Con un sorriso riconoscente, Eragon corse a Tronjheim, pranzò nell'angolo buio di una cucina, poi seguì le istruzioni di Nasuada fino a raggiungere una piccola porta grigia, sorvegliata da un umano e da un nano. Quando chiese di entrare, il nano bussò tre volte alla porta, poi aprì la serratura. «Basta che tu ci dia una voce quando vorrai uscire» disse l'uomo con un sorriso amichevole. La cella era calda e bene illuminata, con un tavolino e una brocca in un angolo e uno scrittoio, con tanto di penne e inchiostro, nell'altro. Il soffitto era decorato da figure di lacca; il pavimento coperto da un folto tappeto. Murtagh era disteso su un solido letto, intento a leggere una pergamena. Alzò gli occhi sorpreso ed esclamò allegro: «Eragon! Ci contavo proprio, che venissi!» «Come.,. voglio dire, pensavo... »
«Pensavi che mi avessero gettato in chissà quale buco fetido a masticare gallette» disse Murtagh, alzandosi a . sedere con un sogghigno. «A dire il vero, mi aspettavo la stessa cosa, ma. Ajihad mi ha concesso questi lussi purché me ne stia buono. E mi portano anche una quantità enorme di cibo, e mi danno tutti i libri che chiedo. Se non sto attento, mi trasformerò in un grasso topo di biblioteca.» Eragon rise e sedette accanto a lui. «Ma non sei arrabbiato? In fondo sei prigioniero.» «Oh, all'inizio lo ero» ammise Murtagh con una scrollata di spalle. «Ma più ci pensavo, più mi rendevo conto che meglio di così non potevo stare. Se anche Ajihad mi avesse lasciato libero, avrei passato la maggior parte del tempo in camera mia.»
«Perché?»
«Lo dovresti capire. Nessuno si sarebbe sentito a suo agio con me nei dintorni, sapendo chi sono, e la gente mi avrebbe guardato storto, mormorando malignità. Ma ora basta parlare di questo: sono ansioso di conoscere le novità. Avanti, racconta.»
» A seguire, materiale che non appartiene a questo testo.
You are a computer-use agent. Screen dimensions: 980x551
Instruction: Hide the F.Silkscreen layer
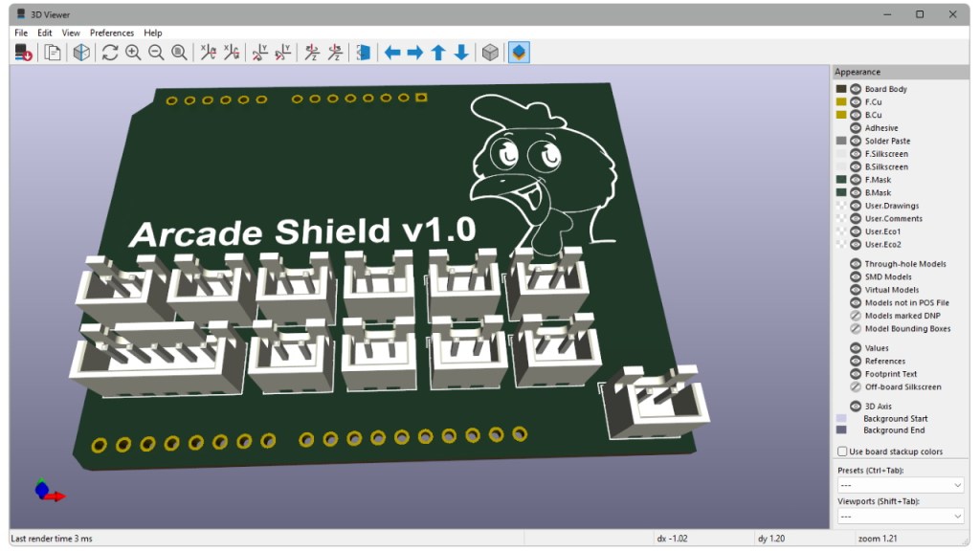pos(857,153)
Eragon gli riferì gli eventi degli ultimi due giorni, compreso il suo incontro con i Gemelli nella biblioteca. Quando ebbe terminato, Murtagh poggiò indietro la schiena per riflettere. «Sospetto» disse «che Arya sia più importante di noi due messi insieme. Considera quanto hai saputo: è una maestra di scherma, esperta di magia, e, cosa ancora più importante, è stata scelta per sorvegliare l'uovo di Saphira. Non può essere un personaggio comune, nemmeno tra gli elfi.» Eragon concordò.
Murtagh fissò il soffitto. «Sai, trovo questa prigionia stranamente confortante. Per una volta nella mia vita non devo temere niente. So che dovrei... eppure questo posto mi fa sentire in pace. E un buon sonno la notte aiuta.»